▸ **Brief**
Output, as a JSON list of strings with one string per line and blank lines omitted, everything from the line containing "Given: Click the magnifier" down to the line containing "Action: [x=461, y=67]", both included, and nothing else.
== Records
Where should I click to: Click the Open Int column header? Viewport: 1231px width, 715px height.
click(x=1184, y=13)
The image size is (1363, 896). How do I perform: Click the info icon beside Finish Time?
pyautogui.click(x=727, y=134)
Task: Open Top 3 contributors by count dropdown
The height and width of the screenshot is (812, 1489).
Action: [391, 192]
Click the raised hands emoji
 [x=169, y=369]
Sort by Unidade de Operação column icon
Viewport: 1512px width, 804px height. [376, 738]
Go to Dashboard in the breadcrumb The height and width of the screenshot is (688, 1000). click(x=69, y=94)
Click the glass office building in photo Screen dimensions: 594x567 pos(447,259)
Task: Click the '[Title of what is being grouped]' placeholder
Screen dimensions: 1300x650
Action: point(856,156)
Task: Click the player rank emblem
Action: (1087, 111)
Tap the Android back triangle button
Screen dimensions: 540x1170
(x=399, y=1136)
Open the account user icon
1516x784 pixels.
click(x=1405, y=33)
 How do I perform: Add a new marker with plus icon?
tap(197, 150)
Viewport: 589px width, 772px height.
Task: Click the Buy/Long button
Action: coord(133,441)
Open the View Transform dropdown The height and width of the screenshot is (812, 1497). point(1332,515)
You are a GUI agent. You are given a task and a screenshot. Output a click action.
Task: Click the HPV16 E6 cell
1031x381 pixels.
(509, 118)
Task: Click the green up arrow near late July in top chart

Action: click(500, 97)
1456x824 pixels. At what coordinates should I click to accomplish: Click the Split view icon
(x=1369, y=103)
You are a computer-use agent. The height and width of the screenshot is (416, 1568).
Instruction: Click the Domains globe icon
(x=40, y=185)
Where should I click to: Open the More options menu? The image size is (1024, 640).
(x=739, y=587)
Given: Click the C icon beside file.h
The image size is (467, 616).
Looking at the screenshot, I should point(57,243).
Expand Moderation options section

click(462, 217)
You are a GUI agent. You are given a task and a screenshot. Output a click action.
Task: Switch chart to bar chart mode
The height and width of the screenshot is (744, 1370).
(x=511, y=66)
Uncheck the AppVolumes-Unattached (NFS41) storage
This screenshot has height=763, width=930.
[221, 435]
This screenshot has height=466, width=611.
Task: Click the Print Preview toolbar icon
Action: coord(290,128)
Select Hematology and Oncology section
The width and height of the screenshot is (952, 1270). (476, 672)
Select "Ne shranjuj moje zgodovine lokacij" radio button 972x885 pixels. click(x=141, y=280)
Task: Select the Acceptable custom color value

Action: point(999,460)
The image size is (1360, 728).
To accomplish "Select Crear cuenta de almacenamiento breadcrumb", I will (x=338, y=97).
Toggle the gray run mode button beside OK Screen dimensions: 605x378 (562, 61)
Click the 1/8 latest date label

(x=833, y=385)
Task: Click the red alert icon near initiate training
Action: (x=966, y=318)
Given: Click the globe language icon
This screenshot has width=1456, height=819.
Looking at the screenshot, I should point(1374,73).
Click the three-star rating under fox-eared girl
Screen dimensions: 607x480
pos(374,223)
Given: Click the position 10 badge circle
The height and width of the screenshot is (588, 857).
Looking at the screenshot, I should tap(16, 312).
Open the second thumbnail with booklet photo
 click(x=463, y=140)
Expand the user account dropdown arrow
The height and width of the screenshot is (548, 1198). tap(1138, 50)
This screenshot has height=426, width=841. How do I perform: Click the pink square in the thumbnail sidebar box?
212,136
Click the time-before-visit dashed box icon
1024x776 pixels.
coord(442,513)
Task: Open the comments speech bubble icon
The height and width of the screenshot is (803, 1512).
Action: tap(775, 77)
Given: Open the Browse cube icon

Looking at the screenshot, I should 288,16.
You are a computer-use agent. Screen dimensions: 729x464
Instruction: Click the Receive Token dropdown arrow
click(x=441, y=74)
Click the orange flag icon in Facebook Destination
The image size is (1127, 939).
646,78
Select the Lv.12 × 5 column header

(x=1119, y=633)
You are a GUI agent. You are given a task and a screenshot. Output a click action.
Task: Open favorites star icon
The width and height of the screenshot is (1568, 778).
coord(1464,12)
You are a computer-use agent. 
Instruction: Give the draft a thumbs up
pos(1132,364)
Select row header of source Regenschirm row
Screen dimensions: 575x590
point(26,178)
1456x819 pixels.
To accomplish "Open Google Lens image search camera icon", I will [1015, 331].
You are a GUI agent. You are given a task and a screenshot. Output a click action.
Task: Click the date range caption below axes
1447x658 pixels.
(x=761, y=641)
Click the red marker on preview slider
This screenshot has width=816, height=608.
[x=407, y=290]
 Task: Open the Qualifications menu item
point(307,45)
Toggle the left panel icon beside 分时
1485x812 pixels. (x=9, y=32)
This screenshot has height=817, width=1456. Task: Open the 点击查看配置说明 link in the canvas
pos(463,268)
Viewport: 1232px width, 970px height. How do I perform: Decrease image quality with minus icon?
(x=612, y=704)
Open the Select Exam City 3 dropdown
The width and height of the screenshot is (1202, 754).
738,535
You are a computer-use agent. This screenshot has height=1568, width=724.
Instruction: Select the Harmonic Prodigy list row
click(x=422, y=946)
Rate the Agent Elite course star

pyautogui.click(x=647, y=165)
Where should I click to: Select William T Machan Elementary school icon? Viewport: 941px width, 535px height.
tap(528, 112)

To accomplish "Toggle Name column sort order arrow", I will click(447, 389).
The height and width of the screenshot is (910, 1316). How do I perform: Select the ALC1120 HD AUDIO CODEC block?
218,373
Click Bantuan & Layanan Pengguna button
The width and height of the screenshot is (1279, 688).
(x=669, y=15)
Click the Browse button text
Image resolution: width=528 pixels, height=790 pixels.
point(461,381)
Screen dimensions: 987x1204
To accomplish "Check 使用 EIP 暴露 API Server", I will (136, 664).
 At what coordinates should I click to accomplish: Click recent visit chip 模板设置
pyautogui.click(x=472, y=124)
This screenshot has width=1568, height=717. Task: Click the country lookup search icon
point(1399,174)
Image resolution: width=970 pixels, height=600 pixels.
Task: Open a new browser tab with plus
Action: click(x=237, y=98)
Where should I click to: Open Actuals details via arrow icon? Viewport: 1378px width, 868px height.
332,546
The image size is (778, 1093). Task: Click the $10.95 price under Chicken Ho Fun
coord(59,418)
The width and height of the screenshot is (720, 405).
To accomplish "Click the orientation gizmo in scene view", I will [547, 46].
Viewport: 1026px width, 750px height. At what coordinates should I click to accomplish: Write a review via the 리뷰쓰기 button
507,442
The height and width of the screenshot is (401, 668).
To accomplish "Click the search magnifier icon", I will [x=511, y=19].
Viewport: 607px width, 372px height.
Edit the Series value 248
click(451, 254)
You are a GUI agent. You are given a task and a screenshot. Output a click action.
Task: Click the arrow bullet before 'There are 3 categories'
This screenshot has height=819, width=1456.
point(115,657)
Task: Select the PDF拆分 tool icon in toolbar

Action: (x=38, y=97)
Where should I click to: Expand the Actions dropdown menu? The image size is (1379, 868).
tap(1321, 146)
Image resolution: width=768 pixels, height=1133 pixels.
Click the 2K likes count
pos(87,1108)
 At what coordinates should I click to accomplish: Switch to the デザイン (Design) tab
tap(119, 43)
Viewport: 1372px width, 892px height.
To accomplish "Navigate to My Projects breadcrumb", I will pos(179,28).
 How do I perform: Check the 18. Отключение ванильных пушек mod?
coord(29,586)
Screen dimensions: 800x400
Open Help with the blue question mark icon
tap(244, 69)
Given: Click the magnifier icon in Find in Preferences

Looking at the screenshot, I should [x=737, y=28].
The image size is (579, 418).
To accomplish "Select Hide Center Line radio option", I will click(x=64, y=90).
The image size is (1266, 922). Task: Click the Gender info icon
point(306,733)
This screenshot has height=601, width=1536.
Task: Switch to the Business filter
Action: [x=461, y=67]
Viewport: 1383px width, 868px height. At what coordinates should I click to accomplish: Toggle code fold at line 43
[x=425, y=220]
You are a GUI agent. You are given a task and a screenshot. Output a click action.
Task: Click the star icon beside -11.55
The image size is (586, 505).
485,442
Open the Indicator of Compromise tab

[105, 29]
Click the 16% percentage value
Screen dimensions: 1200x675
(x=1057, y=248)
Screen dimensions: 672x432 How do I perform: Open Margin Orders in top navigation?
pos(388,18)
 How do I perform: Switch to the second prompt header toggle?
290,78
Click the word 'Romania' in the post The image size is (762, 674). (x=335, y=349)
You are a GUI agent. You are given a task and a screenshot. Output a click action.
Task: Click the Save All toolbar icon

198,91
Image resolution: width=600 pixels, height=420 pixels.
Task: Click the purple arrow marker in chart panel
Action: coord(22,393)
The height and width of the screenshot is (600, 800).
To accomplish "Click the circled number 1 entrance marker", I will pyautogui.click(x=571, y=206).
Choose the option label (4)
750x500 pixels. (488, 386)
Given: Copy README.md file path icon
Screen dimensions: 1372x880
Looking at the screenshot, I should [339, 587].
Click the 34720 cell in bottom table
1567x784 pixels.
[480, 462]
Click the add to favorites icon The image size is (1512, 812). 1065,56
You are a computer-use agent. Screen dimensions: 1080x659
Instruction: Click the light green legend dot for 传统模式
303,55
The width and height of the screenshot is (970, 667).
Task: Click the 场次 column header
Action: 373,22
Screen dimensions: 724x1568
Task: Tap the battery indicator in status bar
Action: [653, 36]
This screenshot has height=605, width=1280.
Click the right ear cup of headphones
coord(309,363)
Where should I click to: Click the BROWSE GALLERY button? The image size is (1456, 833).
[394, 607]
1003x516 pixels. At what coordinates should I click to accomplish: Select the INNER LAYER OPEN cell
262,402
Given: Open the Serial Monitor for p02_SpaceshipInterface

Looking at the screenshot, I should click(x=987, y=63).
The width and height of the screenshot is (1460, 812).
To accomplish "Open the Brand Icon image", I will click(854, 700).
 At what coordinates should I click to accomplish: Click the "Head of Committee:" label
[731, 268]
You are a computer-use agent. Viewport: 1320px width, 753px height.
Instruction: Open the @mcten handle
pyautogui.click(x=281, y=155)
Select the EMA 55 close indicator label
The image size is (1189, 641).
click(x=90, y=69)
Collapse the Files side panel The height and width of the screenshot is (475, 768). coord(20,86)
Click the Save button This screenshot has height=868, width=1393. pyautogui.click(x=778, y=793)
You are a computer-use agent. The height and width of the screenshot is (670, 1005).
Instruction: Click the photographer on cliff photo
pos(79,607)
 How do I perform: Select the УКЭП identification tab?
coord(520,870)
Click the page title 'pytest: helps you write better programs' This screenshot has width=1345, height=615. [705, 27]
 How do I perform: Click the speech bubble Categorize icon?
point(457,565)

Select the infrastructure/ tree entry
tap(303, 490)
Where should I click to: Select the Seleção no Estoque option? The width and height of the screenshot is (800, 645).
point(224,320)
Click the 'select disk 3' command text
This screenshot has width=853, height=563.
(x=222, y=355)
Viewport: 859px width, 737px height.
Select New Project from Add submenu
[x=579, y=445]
====
▸ **The response**
[
  "Given: Click the magnifier icon in Find in Preferences",
  "Looking at the screenshot, I should [x=737, y=28].",
  "The image size is (579, 418).",
  "To accomplish \"Select Hide Center Line radio option\", I will click(x=64, y=90).",
  "The image size is (1266, 922). Task: Click the Gender info icon",
  "point(306,733)",
  "This screenshot has height=601, width=1536.",
  "Task: Switch to the Business filter",
  "Action: [x=461, y=67]"
]